An elapsed time model for strongly coupled inhibitory and excitatory neural networks

TL;DR

This paper analyzes an age-structured neural network model, proving convergence to steady states in inhibitory and weakly excitatory cases, and demonstrating periodic solutions with jumps in strongly excitatory networks, supported by numerical simulations.

Contribution

It introduces a reduction of the elapsed time model to delay equations and establishes convergence and periodic solutions in different network regimes.

Findings

Convergence to stationary states in inhibitory and weakly excitatory networks.

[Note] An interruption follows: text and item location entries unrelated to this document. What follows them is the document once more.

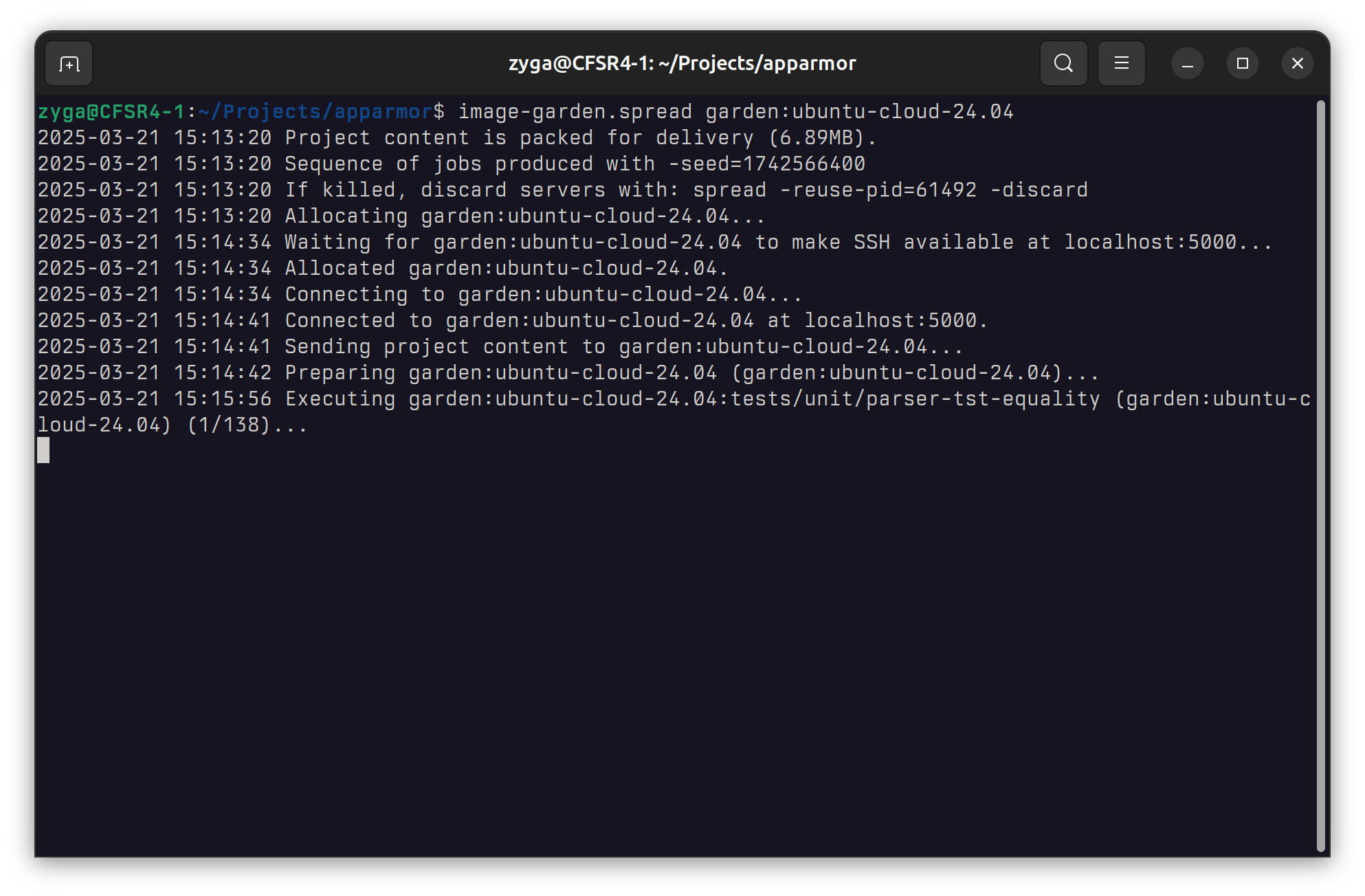This screenshot has height=896, width=1365.
Task: Click the new tab plus icon in top-left corner
Action: tap(68, 63)
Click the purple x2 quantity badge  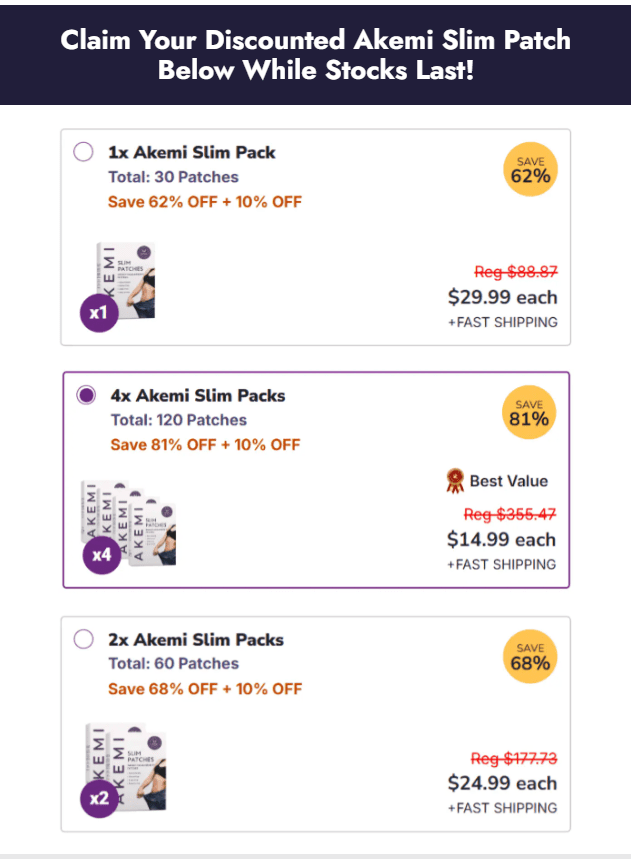coord(99,798)
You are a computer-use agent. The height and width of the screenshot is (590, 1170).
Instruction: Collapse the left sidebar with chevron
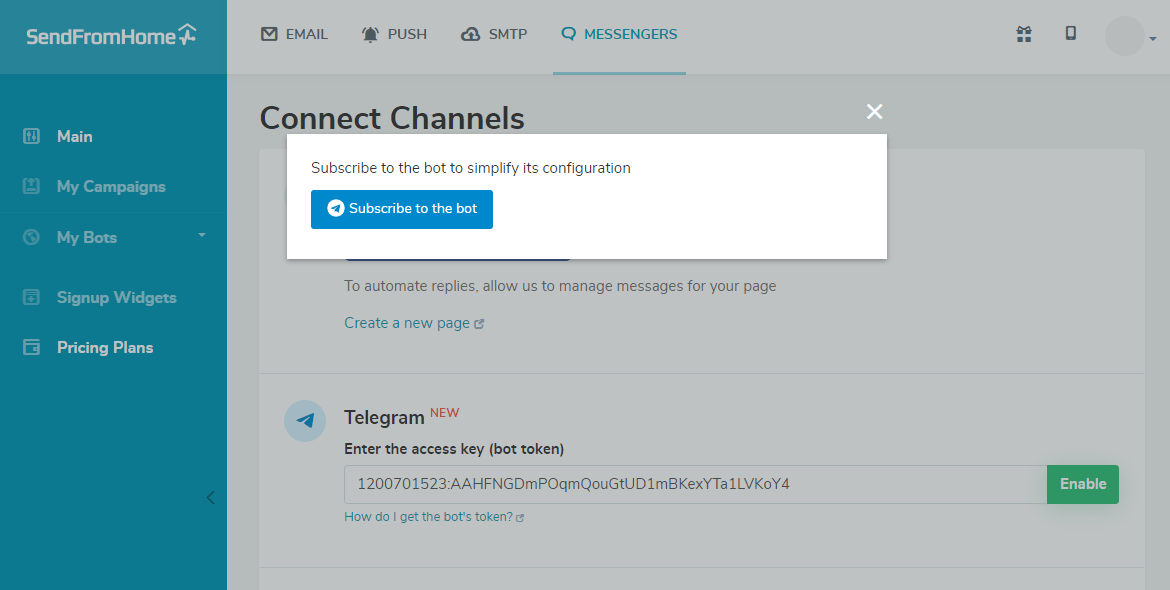(210, 497)
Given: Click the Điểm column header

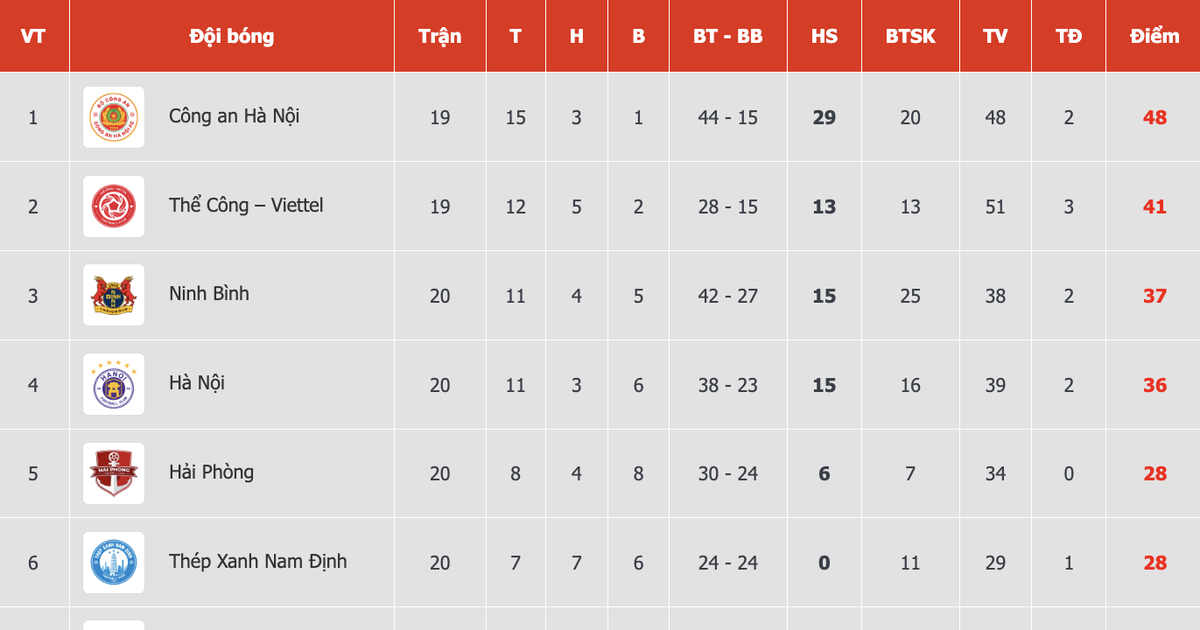Looking at the screenshot, I should tap(1154, 36).

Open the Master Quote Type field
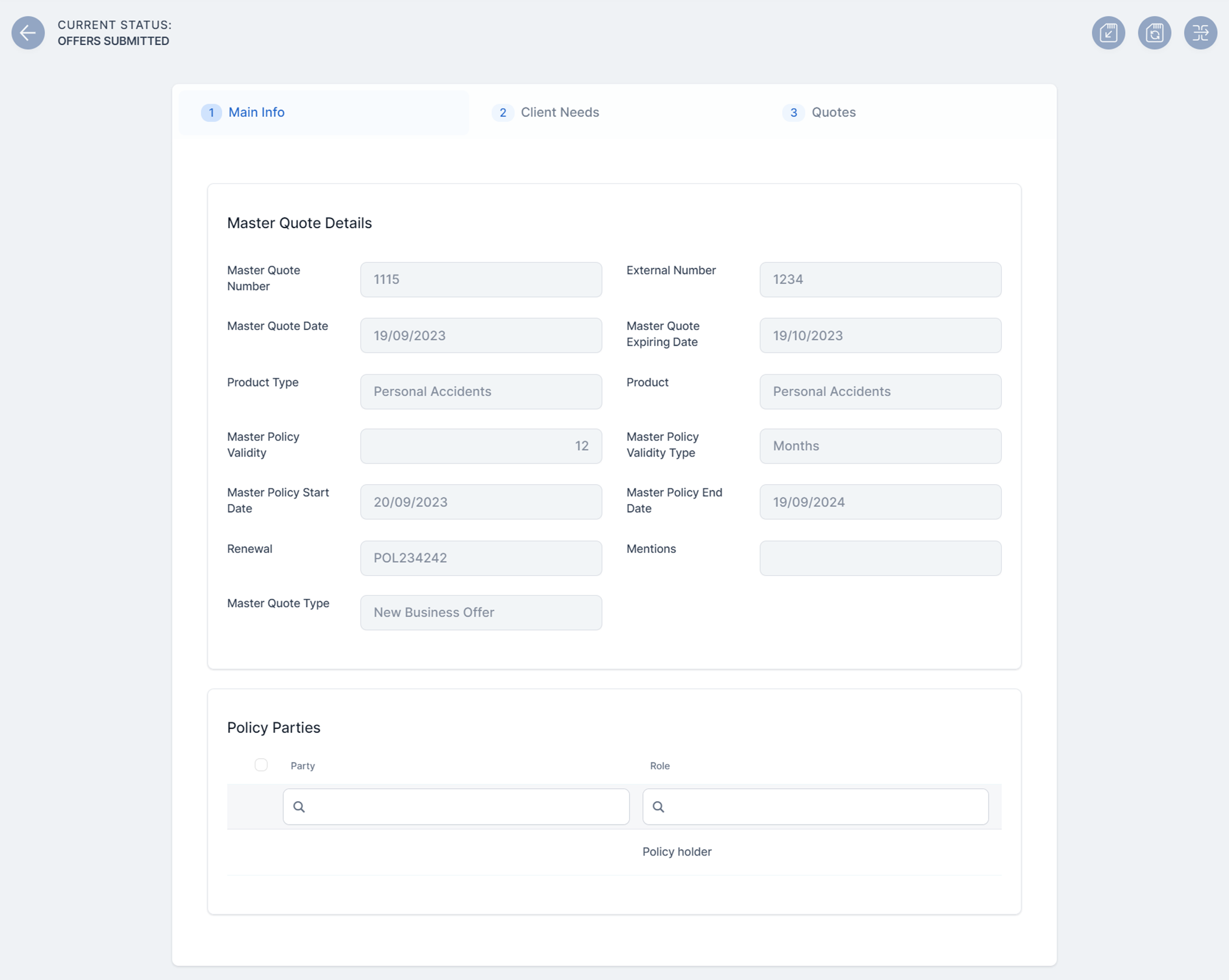[x=481, y=612]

Existence of periodic solutions with jump discontinuities in strongly excitatory networks.

Numerical simulations confirm theoretical predictions.

Abstract

The elapsed time model has been widely studied in the context of mathematical neuroscience with many open questions left. The model consists of an age-structured equation that describes the dynamics of interacting neurons structured by the elapsed time since their last discharge. Our interest lies in highly connected networks leading to strong nonlinearities where perturbation methods do not apply. To deal with this problem, we choose a particular case which can be reduced to delay equations. We prove a general convergence result to a stationary state in the inhibitory and the weakly excitatory cases. Moreover, we prove the existence of particular periodic solutions with jump discontinuities in the strongly excitatory case. Finally, we present some numerical simulations which ilustrate various behaviors, which are consistent with the theoretical results.